Having explored the phenomenon of “enclothed cognition” (how what we wear can influence our state of mind), we felt there was an opportunity to create a lasting bond with athletes by being their companion throughout their entire fitness journey – not just when they are already on the road.
2. Post-athleisure revolution: What if your apparel was as flexible as you needed it to be at any given moment?
The commute makes up a significant part of people’s lives and is changing rapidly with the advent of new city infrastructure. This, along with people increasingly combining part of their city commutes with their physical activity, is changing the purpose of our cities from places of work to playgrounds.

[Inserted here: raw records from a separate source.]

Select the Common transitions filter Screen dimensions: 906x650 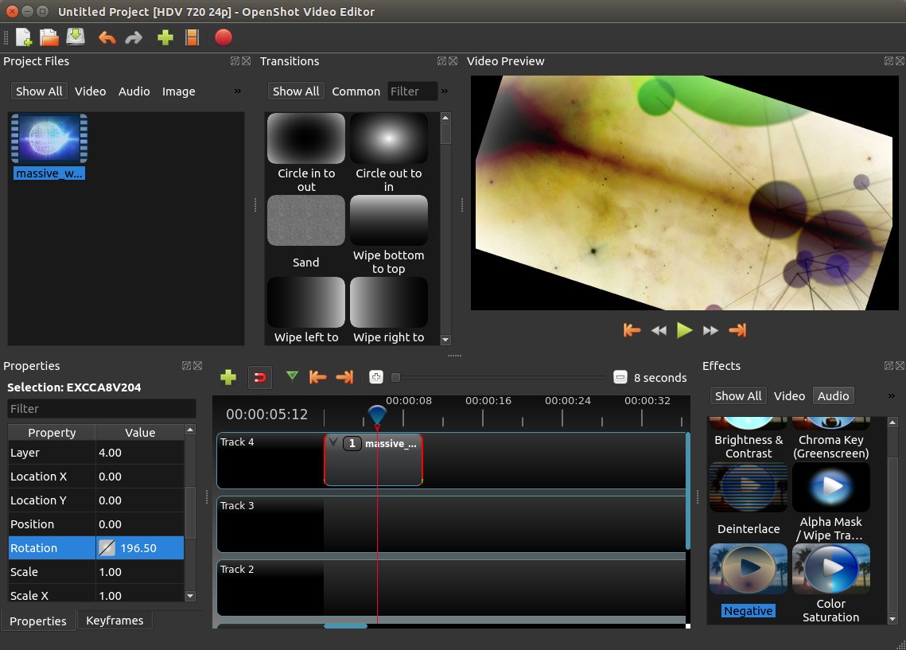[356, 91]
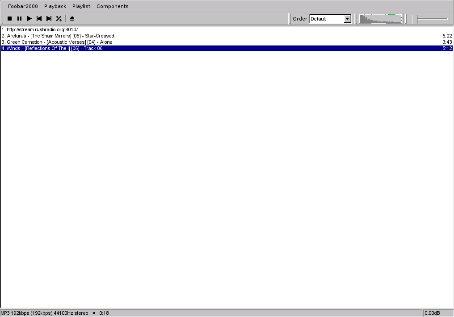The height and width of the screenshot is (317, 454).
Task: Enable random playback order
Action: pos(59,18)
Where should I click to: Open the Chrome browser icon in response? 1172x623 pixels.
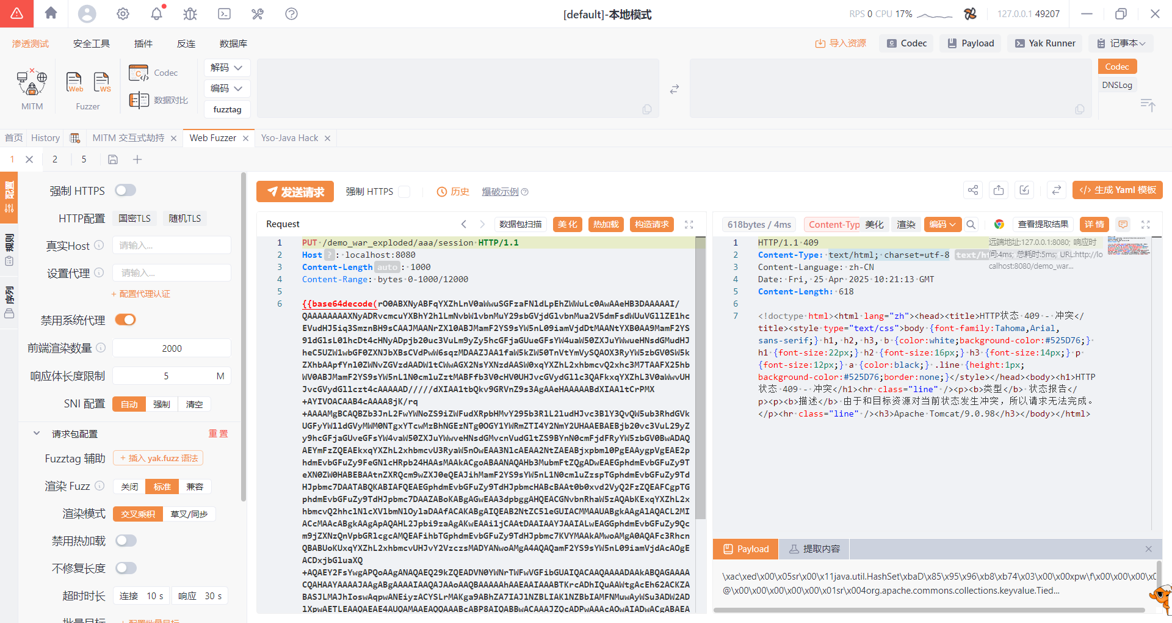pyautogui.click(x=999, y=224)
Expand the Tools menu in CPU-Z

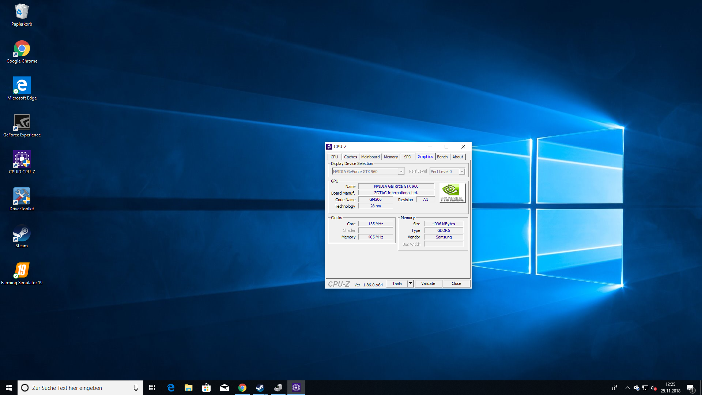pyautogui.click(x=410, y=283)
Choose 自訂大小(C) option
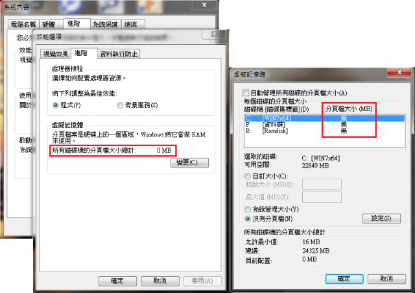Screen dimensions: 415x293 [x=248, y=176]
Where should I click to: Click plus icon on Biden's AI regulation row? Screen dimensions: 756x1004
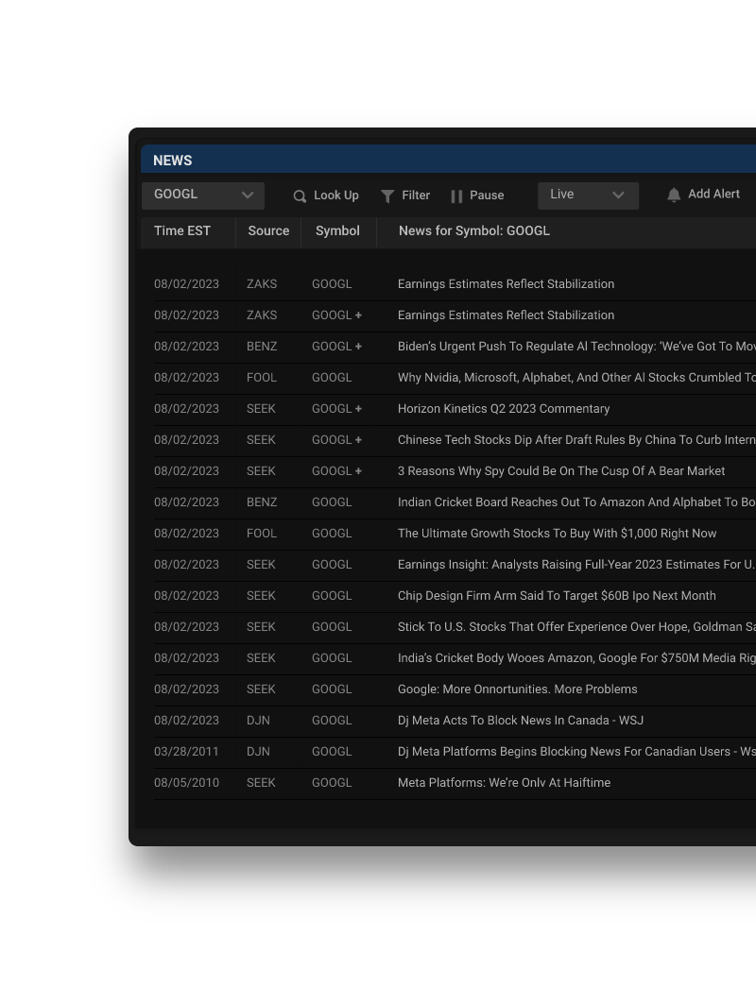pos(359,347)
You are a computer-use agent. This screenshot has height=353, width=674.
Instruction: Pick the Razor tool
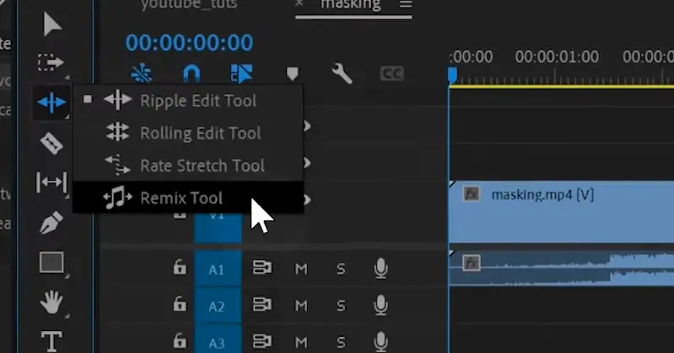(x=52, y=143)
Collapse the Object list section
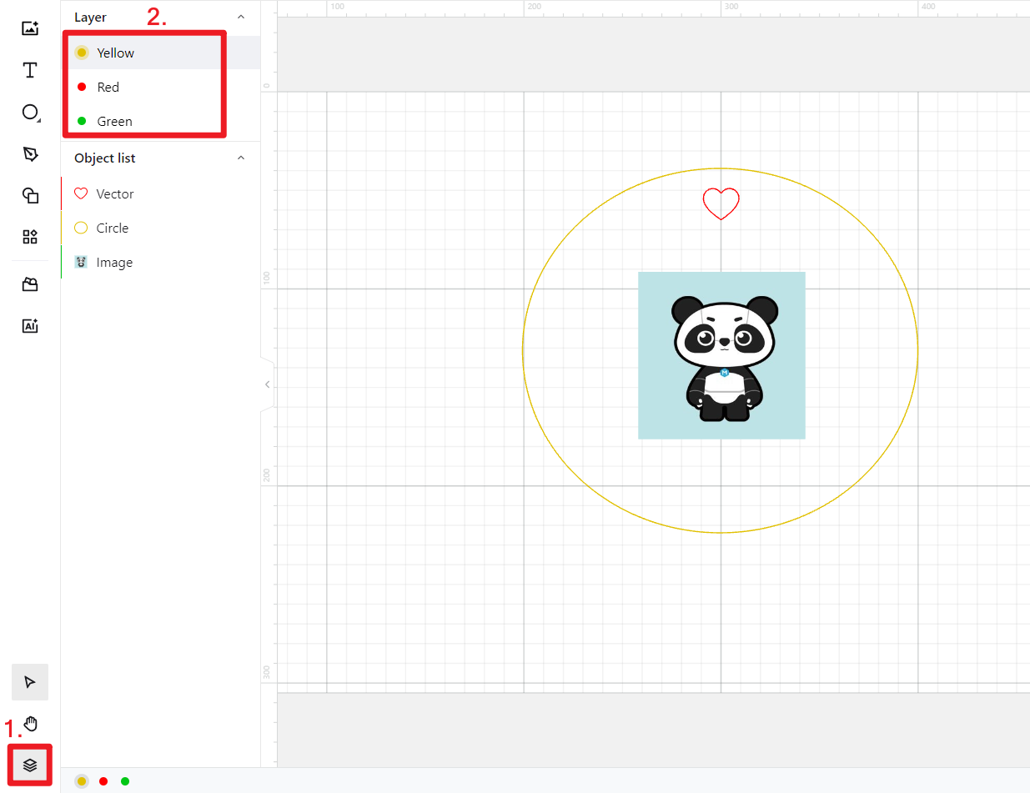Screen dimensions: 1030x793 point(241,158)
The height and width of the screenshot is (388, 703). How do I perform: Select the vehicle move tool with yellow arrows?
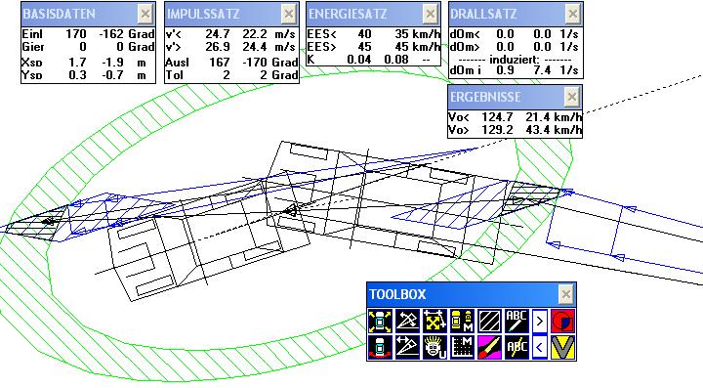380,321
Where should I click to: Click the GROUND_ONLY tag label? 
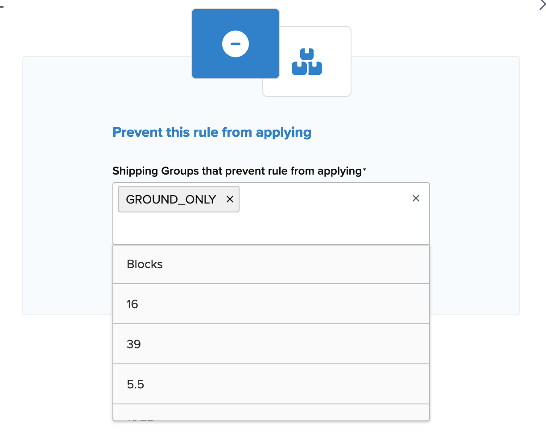pyautogui.click(x=171, y=199)
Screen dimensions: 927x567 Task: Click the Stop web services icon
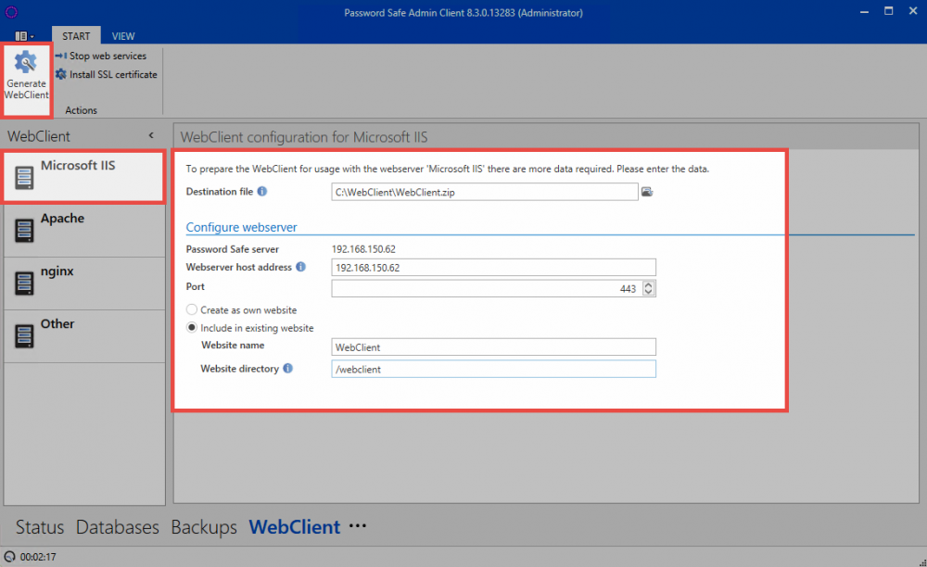click(x=61, y=57)
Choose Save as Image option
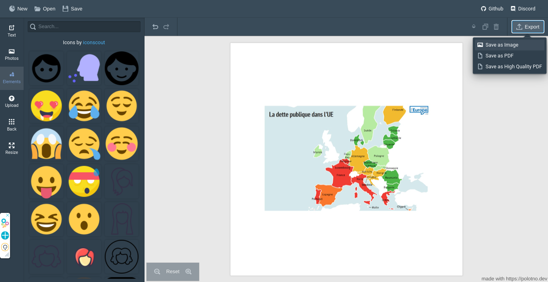The height and width of the screenshot is (282, 548). tap(510, 45)
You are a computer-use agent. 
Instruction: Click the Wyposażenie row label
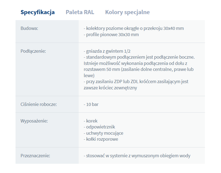point(34,121)
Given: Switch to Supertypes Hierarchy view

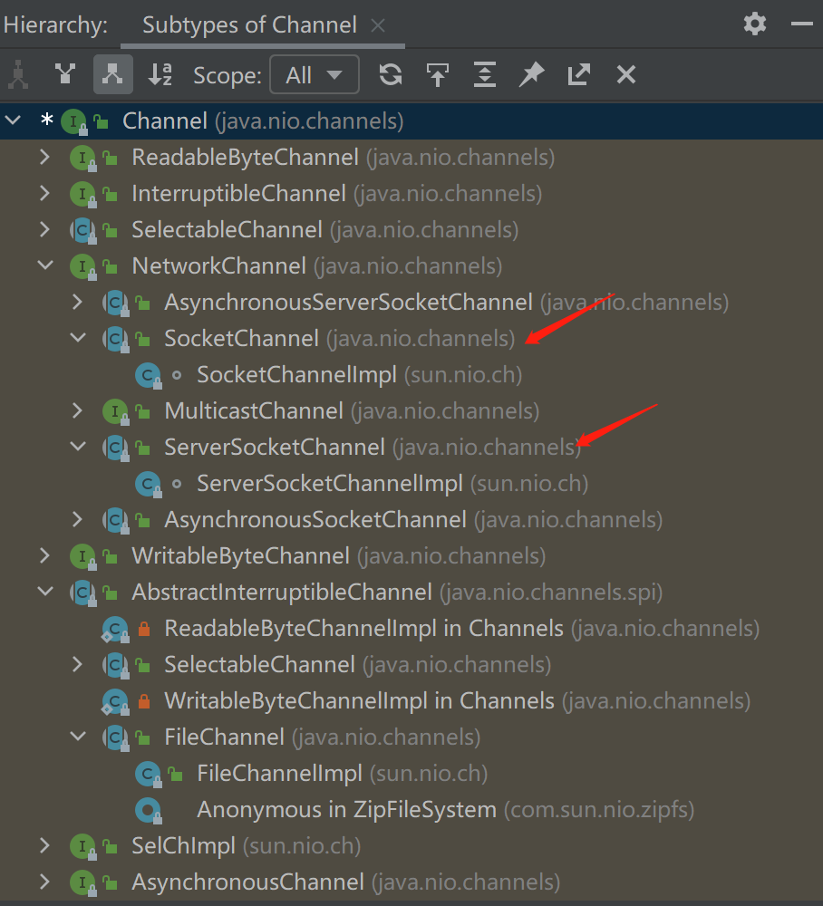Looking at the screenshot, I should pyautogui.click(x=65, y=74).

This throws up a host of pressures: unhappy commuters, athletes on the streets who might hop from a run to an e-scooter. And, for three months of the year, less daylight playing havoc with the conditions that you need to transition between work and working out. This led us to think about what an evolution in post-athleisure could be – taking sports equipment and apparel onto the next level of personalization by adapting to people and their environment. Athleisure has helped a new breed of commuters and athletes switch from physical activity to work. We believe the next step will be to help them move between more complex transitions such as from their run to their electric skateboard or from a poorly lit street to a bright rail station platform.
3. Safety: What if your gear could help you focus more on your workouts, and less on your safety?
For many, dark nights and mornings bring heightened anxiety around personal safety, from the point of view of seeing and being seen. Decreased visibility and the risk of running alone on empty darkened streets deter athletes from taking advantage of the hours after sunset and this problem only gets worse with many of the running aids we use (e.g. headphones.)
Our interviews with users raised many interesting perspectives on the question of safety in limited light. The key alleviating factors included being part of a community or group (interestingly this also was shown to increase motivation to continue training as well), and the perception of feeling safer if it is more likely you will be seen, along with a number of innovations in city bikes is demonstrating this already. We believe there is an opportunity to help athletes feel safe and secure without compromising their experience.
After darkness, comes the light
Just as the days are now getting longer and brighter, we believe our ideas will shed more light on the problem of beating the winter blues. We’ve proven that a design sprint, even at 3.5 days, can create a range of innovation opportunities for companies and brands who operate in this area and we look forward to bringing our concepts to life across our London and NY studios.